**Assignment**
The listing below holds a line with "Instruction: Visit THE HIDEOUT link" and a later line with "Select the Ubuntu". Write out those two lines and every line between them, exactly, and nothing else.

**Input data**
------------

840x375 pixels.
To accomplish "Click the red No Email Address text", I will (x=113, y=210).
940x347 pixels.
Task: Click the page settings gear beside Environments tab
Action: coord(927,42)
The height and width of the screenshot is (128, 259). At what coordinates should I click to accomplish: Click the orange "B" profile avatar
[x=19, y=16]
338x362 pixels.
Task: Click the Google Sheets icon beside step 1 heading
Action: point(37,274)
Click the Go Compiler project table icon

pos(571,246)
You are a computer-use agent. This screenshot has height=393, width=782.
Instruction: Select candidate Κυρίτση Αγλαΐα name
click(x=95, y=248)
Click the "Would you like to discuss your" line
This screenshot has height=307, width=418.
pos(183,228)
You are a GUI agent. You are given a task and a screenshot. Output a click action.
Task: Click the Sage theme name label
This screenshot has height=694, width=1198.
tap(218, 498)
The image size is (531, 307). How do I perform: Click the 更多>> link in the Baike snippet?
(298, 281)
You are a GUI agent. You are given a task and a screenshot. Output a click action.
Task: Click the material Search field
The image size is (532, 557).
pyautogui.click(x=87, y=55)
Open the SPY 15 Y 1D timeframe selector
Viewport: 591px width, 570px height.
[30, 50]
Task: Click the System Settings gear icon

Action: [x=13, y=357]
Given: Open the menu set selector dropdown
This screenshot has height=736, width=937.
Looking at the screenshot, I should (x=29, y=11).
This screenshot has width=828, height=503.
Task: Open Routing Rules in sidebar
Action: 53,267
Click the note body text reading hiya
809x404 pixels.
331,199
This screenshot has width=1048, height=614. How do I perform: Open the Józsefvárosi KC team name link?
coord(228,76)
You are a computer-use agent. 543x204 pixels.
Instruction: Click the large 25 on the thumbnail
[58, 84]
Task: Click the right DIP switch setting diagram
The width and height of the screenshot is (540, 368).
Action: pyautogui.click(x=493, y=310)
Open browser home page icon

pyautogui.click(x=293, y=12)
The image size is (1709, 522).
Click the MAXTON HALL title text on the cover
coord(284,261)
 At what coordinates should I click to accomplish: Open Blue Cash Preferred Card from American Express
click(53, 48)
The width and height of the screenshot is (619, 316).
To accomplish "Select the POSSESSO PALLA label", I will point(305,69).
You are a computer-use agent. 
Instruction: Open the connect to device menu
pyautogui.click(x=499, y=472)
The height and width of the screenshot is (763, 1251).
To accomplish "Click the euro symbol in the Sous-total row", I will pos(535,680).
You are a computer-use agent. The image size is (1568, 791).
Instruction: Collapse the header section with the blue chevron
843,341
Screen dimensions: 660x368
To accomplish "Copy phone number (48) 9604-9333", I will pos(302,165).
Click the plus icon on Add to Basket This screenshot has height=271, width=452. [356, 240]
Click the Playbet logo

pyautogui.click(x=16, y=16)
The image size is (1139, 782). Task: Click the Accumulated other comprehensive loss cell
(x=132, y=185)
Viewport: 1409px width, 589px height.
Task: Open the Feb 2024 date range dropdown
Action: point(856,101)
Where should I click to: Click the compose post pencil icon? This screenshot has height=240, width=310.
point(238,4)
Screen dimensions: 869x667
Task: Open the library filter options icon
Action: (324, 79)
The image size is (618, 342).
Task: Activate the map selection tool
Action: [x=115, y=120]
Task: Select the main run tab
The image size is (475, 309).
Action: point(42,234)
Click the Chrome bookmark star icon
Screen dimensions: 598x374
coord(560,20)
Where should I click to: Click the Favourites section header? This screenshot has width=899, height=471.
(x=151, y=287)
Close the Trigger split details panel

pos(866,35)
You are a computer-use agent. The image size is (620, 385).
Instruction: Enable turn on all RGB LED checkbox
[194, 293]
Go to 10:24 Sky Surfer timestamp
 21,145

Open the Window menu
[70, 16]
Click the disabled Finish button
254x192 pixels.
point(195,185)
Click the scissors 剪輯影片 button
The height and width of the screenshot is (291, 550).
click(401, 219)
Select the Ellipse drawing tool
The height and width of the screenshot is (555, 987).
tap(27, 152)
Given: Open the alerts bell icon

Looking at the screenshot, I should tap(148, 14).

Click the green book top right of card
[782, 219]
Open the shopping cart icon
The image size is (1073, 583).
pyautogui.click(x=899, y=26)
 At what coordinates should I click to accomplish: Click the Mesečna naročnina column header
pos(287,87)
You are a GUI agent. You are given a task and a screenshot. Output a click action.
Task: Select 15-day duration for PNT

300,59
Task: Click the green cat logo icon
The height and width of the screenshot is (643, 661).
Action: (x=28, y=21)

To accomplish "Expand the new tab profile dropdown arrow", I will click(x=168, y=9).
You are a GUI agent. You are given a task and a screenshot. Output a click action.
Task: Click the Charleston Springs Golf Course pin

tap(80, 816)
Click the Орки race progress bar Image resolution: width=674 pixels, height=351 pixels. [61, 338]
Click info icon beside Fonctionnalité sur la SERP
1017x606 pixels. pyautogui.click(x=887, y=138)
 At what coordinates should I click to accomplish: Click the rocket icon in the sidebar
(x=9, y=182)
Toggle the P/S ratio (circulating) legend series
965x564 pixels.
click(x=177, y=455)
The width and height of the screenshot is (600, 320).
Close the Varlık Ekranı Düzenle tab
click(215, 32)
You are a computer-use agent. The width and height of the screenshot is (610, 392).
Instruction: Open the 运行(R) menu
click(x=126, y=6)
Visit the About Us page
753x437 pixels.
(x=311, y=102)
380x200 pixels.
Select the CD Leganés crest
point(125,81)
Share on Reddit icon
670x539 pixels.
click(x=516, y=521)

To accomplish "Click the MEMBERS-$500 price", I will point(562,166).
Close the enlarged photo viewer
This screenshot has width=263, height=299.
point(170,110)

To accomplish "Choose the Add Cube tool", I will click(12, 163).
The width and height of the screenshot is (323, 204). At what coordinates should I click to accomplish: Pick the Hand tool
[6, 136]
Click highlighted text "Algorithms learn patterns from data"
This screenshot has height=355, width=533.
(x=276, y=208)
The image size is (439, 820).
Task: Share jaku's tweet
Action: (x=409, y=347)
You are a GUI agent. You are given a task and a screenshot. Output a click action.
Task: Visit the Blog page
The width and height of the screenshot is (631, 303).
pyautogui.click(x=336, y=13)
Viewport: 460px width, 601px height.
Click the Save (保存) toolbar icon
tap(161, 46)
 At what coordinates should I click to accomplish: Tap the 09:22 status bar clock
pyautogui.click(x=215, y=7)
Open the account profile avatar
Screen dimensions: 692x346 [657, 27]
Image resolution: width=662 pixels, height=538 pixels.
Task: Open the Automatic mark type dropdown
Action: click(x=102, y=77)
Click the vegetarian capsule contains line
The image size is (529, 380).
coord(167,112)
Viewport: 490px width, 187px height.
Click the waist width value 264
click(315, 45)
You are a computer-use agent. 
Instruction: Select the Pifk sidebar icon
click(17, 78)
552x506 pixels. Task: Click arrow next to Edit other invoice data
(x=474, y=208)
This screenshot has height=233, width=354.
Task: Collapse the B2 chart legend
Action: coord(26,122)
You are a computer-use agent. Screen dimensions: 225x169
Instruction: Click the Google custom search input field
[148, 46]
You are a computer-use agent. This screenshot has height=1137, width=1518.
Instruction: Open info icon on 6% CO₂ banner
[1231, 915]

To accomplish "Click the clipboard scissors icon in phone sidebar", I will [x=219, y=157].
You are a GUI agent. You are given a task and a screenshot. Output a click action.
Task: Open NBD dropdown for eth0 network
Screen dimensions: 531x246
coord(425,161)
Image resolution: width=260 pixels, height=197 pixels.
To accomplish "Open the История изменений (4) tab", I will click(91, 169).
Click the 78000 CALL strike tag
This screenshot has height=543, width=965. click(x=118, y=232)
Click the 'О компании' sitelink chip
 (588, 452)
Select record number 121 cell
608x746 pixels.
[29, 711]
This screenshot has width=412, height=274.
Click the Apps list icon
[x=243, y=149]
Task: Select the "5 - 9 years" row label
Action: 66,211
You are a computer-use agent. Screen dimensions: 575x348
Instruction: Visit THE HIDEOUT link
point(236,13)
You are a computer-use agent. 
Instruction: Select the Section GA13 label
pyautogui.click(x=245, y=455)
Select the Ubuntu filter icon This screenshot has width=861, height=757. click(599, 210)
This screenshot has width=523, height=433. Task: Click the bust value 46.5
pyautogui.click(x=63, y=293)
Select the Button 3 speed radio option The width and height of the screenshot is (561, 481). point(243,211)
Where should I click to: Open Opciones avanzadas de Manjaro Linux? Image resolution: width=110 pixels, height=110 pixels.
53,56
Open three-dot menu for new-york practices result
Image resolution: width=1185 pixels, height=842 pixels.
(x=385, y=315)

------------

**Answer space**
Instruction: Visit THE HIDEOUT link
point(236,13)
You are a computer-use agent. 
Instruction: Select the Section GA13 label
pyautogui.click(x=245, y=455)
Select the Ubuntu filter icon This screenshot has width=861, height=757. click(599, 210)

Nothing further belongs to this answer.